We can do this by giving groupby a list of the columns we want to categorize by:

by_gender_class = df.groupby(['gender', 'class'])
by_gender_class

<pandas.core.groupby.generic.DataFrameGroupBy object at 0x7f823f588390>

len(by_gender_class)

As before, GroupBy knows about each individual subgroup. For example, here we fetch the rows corresponding to gender female and class 3rd:

female_third = by_gender_class.get_group(('female', '3rd'))
female_third.head()

	name	gender	age	class	embarked	country	fare	survived
3	Abbott, Mrs. Rhoda Mary 'Rosa'	female	39.0	3rd	Southampton	England	20.0500	yes
4	Abelseth, Miss. Karen Marie	female	16.0	3rd	Southampton	Norway	7.1300	yes
12	Ahlin, Mrs. Johanna Persdotter	female	40.0	3rd	Southampton	Sweden	9.0906	no
14	Aks, Mrs. Leah	female	18.0	3rd	Southampton	England	9.0700	yes
28	Andersen-Jensen, Miss. Carla Christine Nielsine	female	19.0	3rd	Southampton	Denmark	7.1701	yes

Note that the group specification above has to be a tuple (surrounded by ()) rather than a list (surrounded by []).

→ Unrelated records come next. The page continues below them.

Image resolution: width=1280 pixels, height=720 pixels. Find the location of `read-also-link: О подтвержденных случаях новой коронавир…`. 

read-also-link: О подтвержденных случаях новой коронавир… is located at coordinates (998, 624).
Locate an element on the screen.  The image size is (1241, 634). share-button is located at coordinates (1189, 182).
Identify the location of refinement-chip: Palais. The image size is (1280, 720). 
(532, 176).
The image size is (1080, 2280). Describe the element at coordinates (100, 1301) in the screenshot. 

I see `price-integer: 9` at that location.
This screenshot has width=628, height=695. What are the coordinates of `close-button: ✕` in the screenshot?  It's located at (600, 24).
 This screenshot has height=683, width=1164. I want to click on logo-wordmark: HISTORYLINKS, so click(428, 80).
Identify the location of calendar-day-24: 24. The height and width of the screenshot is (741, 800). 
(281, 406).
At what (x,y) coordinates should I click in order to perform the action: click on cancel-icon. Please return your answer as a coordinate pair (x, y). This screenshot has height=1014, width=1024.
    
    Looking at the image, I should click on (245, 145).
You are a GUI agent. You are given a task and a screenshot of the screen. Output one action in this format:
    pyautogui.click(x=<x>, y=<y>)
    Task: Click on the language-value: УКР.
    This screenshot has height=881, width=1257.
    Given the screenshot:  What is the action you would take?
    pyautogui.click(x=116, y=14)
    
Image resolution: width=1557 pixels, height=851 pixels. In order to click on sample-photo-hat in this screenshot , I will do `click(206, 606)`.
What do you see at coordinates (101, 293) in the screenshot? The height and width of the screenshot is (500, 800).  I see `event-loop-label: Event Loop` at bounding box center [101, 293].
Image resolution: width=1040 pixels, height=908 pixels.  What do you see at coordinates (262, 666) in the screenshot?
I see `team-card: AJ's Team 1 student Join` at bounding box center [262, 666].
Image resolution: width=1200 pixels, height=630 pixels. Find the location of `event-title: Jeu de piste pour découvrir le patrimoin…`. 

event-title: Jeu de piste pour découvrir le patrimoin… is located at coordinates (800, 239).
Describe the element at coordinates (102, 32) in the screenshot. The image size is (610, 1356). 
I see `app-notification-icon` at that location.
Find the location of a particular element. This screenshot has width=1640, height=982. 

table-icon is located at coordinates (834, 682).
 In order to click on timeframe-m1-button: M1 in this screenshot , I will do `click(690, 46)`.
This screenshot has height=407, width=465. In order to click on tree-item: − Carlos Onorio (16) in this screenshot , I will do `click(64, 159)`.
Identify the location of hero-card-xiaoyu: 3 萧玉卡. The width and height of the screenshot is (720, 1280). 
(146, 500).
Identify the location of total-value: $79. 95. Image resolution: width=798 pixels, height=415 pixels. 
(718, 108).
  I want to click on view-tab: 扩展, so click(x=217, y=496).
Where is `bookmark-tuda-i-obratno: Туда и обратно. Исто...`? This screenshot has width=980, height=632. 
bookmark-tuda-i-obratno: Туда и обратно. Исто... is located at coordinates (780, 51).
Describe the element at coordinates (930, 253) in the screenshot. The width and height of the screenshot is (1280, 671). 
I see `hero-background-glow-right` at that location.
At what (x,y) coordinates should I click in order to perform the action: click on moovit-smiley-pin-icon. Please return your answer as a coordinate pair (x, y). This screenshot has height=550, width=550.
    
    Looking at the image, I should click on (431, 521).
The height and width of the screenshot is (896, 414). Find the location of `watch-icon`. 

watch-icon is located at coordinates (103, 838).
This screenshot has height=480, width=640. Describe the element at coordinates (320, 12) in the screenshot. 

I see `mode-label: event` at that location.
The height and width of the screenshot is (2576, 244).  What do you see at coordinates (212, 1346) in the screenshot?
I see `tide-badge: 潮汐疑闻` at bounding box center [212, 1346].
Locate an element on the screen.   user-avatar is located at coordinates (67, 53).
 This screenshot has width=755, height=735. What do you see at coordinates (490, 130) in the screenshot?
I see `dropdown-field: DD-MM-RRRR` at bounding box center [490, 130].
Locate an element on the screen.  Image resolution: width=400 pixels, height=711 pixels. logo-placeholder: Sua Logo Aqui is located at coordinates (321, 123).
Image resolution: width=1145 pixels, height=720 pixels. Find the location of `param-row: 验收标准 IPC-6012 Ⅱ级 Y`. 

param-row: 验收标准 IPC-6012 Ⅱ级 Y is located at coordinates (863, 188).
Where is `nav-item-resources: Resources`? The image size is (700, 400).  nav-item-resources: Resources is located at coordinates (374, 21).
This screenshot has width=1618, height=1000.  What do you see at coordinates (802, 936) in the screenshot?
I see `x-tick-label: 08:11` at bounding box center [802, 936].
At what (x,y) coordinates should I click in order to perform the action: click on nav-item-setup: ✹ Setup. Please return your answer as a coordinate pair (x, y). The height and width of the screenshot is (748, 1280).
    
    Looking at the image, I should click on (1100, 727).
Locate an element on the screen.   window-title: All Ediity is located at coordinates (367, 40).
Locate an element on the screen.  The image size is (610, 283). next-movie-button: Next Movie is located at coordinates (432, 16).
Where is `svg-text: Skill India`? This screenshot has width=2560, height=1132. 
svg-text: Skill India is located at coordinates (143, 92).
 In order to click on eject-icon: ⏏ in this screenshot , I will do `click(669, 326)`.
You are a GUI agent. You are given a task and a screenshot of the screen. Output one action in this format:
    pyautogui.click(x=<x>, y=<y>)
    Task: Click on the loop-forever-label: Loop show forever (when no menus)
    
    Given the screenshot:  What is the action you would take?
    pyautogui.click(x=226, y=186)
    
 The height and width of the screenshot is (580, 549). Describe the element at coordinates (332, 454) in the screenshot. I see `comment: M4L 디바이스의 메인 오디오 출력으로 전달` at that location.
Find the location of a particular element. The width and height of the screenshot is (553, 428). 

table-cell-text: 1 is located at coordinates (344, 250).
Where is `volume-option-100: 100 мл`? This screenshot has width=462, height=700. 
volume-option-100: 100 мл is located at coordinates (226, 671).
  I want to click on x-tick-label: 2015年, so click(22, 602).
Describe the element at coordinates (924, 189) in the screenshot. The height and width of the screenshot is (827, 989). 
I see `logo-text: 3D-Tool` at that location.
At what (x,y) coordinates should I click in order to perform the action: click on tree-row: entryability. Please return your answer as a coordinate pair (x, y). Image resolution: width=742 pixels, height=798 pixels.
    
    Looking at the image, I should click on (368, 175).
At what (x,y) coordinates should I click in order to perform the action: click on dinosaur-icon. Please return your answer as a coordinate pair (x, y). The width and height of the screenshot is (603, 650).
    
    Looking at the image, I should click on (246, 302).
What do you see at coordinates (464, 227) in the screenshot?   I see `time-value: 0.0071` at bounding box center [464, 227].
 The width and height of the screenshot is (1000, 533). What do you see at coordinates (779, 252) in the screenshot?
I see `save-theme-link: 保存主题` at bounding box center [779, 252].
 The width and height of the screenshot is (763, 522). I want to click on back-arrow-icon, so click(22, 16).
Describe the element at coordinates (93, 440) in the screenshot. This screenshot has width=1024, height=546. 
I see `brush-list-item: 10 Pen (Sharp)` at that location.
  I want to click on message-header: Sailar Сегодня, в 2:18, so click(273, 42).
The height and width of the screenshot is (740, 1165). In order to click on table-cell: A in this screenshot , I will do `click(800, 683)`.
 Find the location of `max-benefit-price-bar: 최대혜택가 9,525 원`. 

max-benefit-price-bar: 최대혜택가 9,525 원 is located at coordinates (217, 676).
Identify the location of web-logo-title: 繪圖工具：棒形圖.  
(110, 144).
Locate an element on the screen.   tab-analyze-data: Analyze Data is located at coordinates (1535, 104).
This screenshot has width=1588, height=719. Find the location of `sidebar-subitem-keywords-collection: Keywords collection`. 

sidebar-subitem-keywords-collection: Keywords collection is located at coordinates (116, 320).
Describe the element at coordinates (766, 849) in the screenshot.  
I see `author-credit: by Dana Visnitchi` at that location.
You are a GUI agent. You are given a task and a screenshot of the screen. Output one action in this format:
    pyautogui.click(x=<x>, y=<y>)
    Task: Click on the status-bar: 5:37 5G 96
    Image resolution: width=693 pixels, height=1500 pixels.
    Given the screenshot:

As before, this gives us the same result as if we had done the selection the long way round:

female_df = df[df['gender'] == 'female']
female_3rd = female_df[female_df['class'] == '3rd']
female_3rd.head()

	name	gender	age	class	embarked	country	fare	survived
3	Abbott, Mrs. Rhoda Mary 'Rosa'	female	39.0	3rd	Southampton	England	20.0500	yes
4	Abelseth, Miss. Karen Marie	female	16.0	3rd	Southampton	Norway	7.1300	yes
12	Ahlin, Mrs. Johanna Persdotter	female	40.0	3rd	Southampton	Sweden	9.0906	no
14	Aks, Mrs. Leah	female	18.0	3rd	Southampton	England	9.0700	yes
28	Andersen-Jensen, Miss. Carla Christine Nielsine	female	19.0	3rd	Southampton	Denmark	7.1701	yes

Our aggregation functions operate on all the subgroups:

by_gender_class[['age', 'fare']].mean()

		age	fare
gender	class
female	1st	37.015152	104.078811
	2nd	28.870915	23.021025
	3rd	23.593800	14.752567
male	1st	41.336785	68.774733
	2nd	31.032091	20.606753
	3rd	25.627074	11.664950

Please see the Python Data Science Handbook chapter for much more detail.